The author studied 16 children who underwent closer of multiple VSDs using a variety of techniques. Global and septal function were assessed postoperatively with echo and speckle tracking imaging. EF was correlated with the total patch area. Septal function was significantly worse than in control pts. Areas that were closed with synthetic material had impaired function compared to areas that were closed primarily.
Currently fewer than 40% of pts with chronic afib undergo ablation. This study evaluated nearly 1000 pts with afib who were undergoing cardiac surgery for other indications. Ablation frequency was positively influenced by mitral valve surgery, lower creatinine, and increasing surgeon experience. There was an increase in ablation frequency during the period of study.

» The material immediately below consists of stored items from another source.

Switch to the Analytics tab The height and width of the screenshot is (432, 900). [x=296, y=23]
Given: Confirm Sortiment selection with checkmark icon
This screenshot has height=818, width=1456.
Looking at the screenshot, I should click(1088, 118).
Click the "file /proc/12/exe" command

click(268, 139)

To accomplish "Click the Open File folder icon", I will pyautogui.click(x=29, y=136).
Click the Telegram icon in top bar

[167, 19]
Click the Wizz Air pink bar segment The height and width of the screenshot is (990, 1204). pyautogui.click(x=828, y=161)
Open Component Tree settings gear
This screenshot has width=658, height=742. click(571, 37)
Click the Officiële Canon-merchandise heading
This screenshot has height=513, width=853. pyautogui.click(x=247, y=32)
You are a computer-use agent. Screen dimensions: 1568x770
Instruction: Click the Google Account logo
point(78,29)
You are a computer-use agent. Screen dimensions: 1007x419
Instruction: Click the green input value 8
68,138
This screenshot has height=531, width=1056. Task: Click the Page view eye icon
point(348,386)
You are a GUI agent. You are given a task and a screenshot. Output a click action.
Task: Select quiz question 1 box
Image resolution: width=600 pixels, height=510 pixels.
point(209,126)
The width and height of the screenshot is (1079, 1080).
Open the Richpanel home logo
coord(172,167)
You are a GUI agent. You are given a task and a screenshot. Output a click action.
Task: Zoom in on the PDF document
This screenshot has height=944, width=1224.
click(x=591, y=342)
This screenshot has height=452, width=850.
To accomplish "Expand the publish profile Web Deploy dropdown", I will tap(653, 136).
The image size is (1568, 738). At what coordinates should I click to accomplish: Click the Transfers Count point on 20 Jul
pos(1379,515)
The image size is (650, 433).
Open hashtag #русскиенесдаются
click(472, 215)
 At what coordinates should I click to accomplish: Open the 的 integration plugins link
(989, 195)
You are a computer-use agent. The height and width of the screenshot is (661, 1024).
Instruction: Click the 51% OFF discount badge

Severe intraprocedural complications after transcatheter aortic valve implantation: calling for a heart team approach
A retrospective study characterizing "severe intraprocedural complications" during TAVR "requiring immediate surgical or interventional bailout manoeuvres." Analysis of 458 consecutive TAVR patients through transfemoral and transapical approaches. Complications requiring intraoperative bailout manoeuvres were analysed according to the Valve Academic Research Consortium (VARC) criteria. 40 major intraprocedural complications occurred in 35 patients (7.6%), including conversion to surgery for valve embolization/migration (17%), severe aortic regurgitation (12%) and root rupture (5%); need for surgical haemostasis secondary to left ventricular wire perforation and subsequent cardiac tamponade; and percutaneous coronary intervention in 6 patients. All-cause mortality at 30 days was 31.4% in patients with intraprocedural complications and 38.5% in patients requiring surgical conversion. The authors conclude that an interdisciplinary heart-term approach creates "a surgical and interventional safety net" that facilitated bailout strategies in the setting of severe intraprocedural complications.
Minimally invasive fibrillating heart surgery: a safe and effective approach for mitral valve and surgical ablation for atrial fibrillation.
Single center experience with minimally invasive (right minithoracotomy) fibrillating approach to mitral valve surgery (MVS) and/or atrial fibrillation ablation. Experience (01/2007 - 08/2012) included 292 consecutive patients who underwent MVS (n = 177), surgical ablation (n = 81), or both (n= 34). MV repair rate was 93.4% with 1 operative mortality (0.3%) and no conversions to sternotomy. Other complications included 1 stroke, 1 transient ischemic attack, and 4 reoperations. Survival at 1 and 2-years was 98.5% and 97.8%, respectively. The authors reported results at mean follow-up of 27.3 months compared favorably with data reported by Society of Thoracic Surgeons (STS) in 2011.
240 patients with acute pericarditis randomized to either colchine or placebo in addition to standard NSAIDs. The colchine group had reduced rate of incessant or recurrent pericarditis.
Outcomes for over 12,800 pts operated for lung cancer in England 2004-2008 were analyzed. High volume hospitals operated on patients with more risk factors (advanced age, lower socioeconomic status, more comorbidities), yet achieved better survival, especially in the early postoperative period.